Advisors Optimistic About Growth Prospects
Financial advisors are extremely optimistic about their firms' growth prospects over the next five years. That's the finding of the latest Rydex Advisor Bench-marking study, which raises the question of whether some advisors' expectations about their growth prospects are as unrealistic as some clients' expectations about equity market returns.
Almost one-third, or 32%, of the advisors surveyed expect their firms to grow at a rate of more than 30% over the next five years. Another 22% think their firms will grow at a rate of between 21% and 30% over that period.
Where is the lion's share of this growth going to come from? According to the Rydex survey, 43% of the responding advisors says the key driver will referrals from existing clients, while 31% say the most important part of their growth engine will be increased marketing and networking.
The classic rearview mirror analogy may explain the reasoning behind advisors' sunny outlook. The average firm in the survey saw their revenues rise by 22% in 2005 to $1.32 million. So it's no surprise that 80% of the advisors in the survey believe they have a better business today than they did a year ago.
Government overregulation continues to be the biggest perceived threat to 65% of the advisors surveyed by Rydex, followed by managing client expectations, which practically doubled to 56% from 29% a year ago. Other threats include the need to work on and in their business simultaneously (57%) and the importance of size to compete effectively (43%).
When it comes to allocating expenses, compensation costs for both principals and staff rose over the last from 40% to 42% and 20% to 22%, respectively. Other expenses on the rise were conferences, travel and entertainment (from 4% to 7%) and marketing and advertising (from 4% to 6%). Legal and compliance costs remained constant at 4%.

Morningstar Adds Portfolio Accounting
Morningstar Inc.'s Advisor Workstation Office Edition, its Web-based investment planning platform for independent financial advisors, now offers portfolio accounting and reporting capabilities at no additional charge.
Features of note include the ability to import data from many sources, portfolio tracking, portfolio performance reporting and accounting functionality. In addition, the Advisor Workstation Office Portfolio Accounting System (PAS) provides 18 new customizable reports; extensive choice of securities, transaction types and expense and fee transactions; and automatic, daily client account importing capabilities.
Statements generated within PAS can be produced separately or merged with other information, such as Morningstar Portfolio X-Rays and asset allocation summaries, to provide customized reports addressing specific client needs.

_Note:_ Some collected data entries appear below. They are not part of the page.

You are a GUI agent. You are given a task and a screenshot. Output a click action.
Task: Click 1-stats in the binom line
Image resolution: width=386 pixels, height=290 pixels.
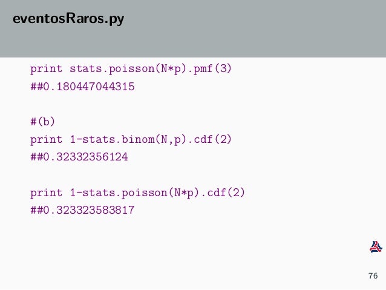[93, 140]
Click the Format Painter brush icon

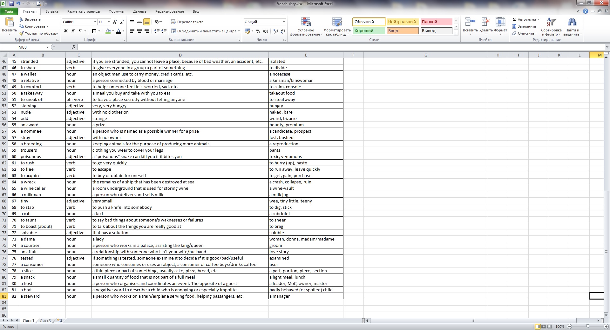(x=21, y=33)
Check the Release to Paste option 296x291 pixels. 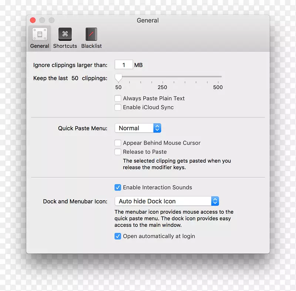[118, 152]
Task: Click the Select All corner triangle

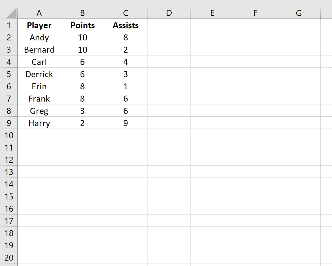Action: point(11,13)
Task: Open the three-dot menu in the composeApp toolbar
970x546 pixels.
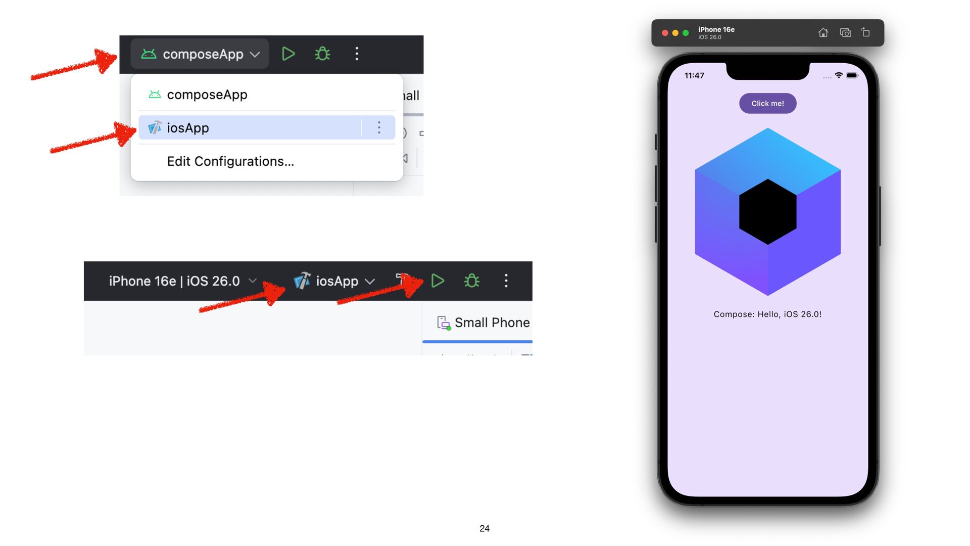Action: click(x=357, y=54)
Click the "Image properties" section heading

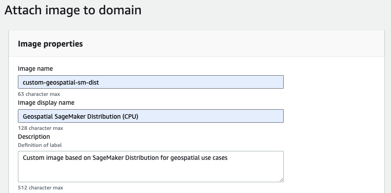pos(50,44)
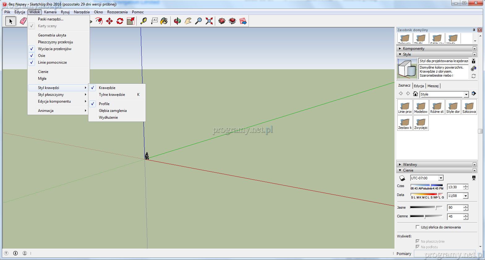Activate the Pan hand tool
485x260 pixels.
[188, 21]
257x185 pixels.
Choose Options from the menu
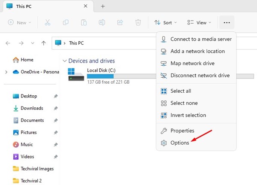179,143
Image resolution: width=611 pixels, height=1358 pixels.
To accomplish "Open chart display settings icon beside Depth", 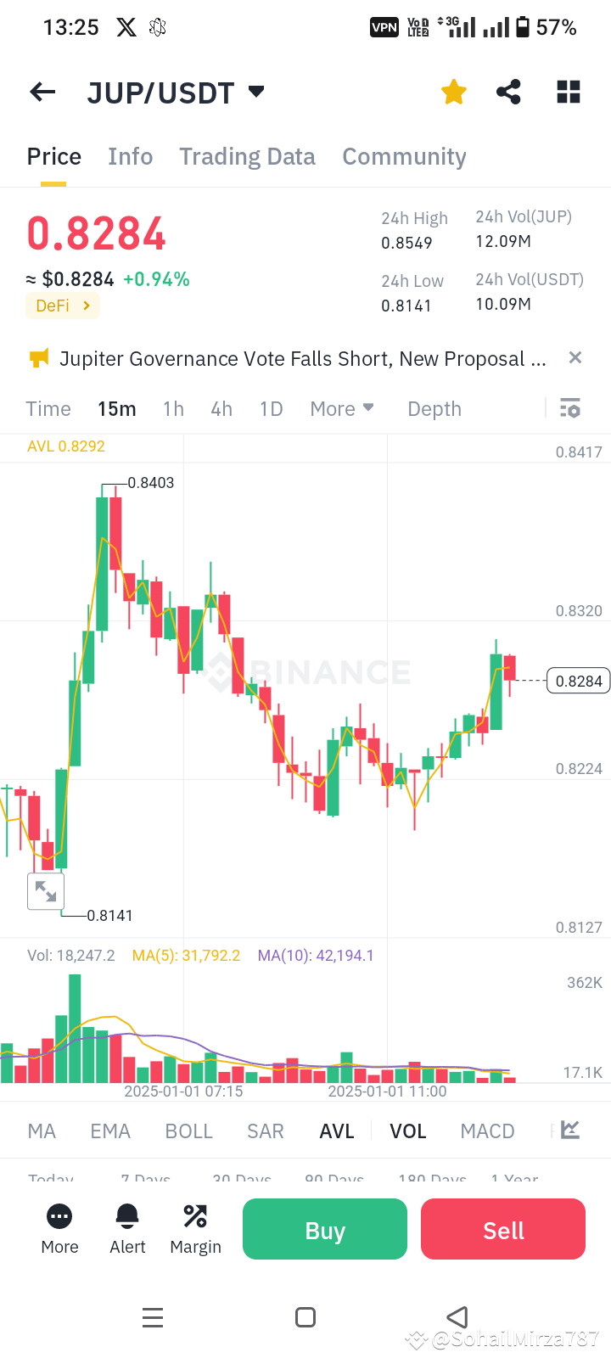I will 569,408.
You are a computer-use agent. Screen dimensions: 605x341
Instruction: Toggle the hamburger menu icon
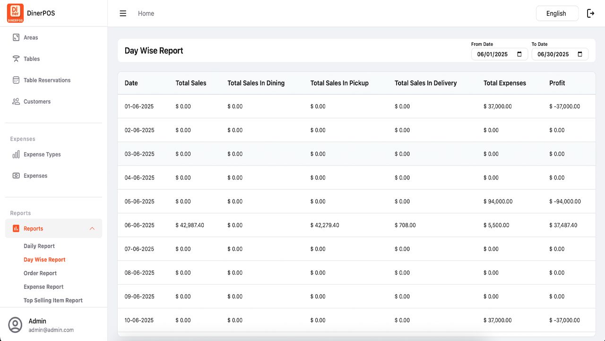coord(123,13)
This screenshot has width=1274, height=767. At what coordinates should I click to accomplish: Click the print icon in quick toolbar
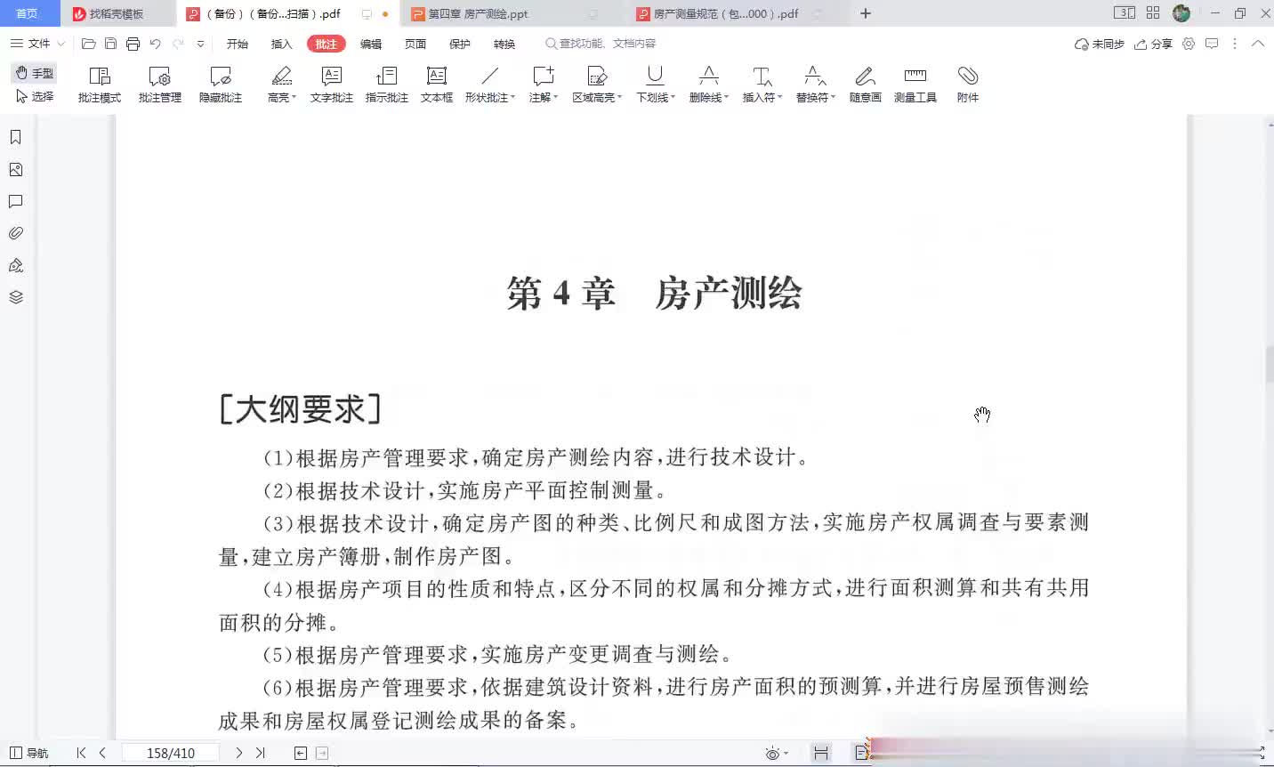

For further information, or to request a free trial, visit http://corporate.morningstar.com/US/asp/subject.aspx?xmlfile=95.xml or call
(800) 886-1749.

Fidelity And SunGard Integrate Brokerage, Trade Automation
Fidelity Investments, the world's largest mutual fund company, and SunGard, a provider of software and processing solutions for financial service firms, have announced an exclusive agreement to integrate Fidelity Registered Investment Advisor Group's brokerage services with the transaction processing capabilities of SunGard Transaction Network (STN).
Through the alliance, roughly 600 STN customers representing assets of more than $100 billion will have access to an enhanced set of services through a single connection, enabling them to better serve the needs of their clients. The offering will also be available to Fidelity's 170 bank trust and third-party administrators (TPAs).
While the majority of RIAs will not feel an immediate impact from the deal, those who offer TPA services, as well as those who work with a TPA doing business with Fidelity and STN, should benefit. Longer term, the alliance may be felt indirectly by other Fidelity and SunGard customers because both firms will make a "substantial investment" in the integrated platform.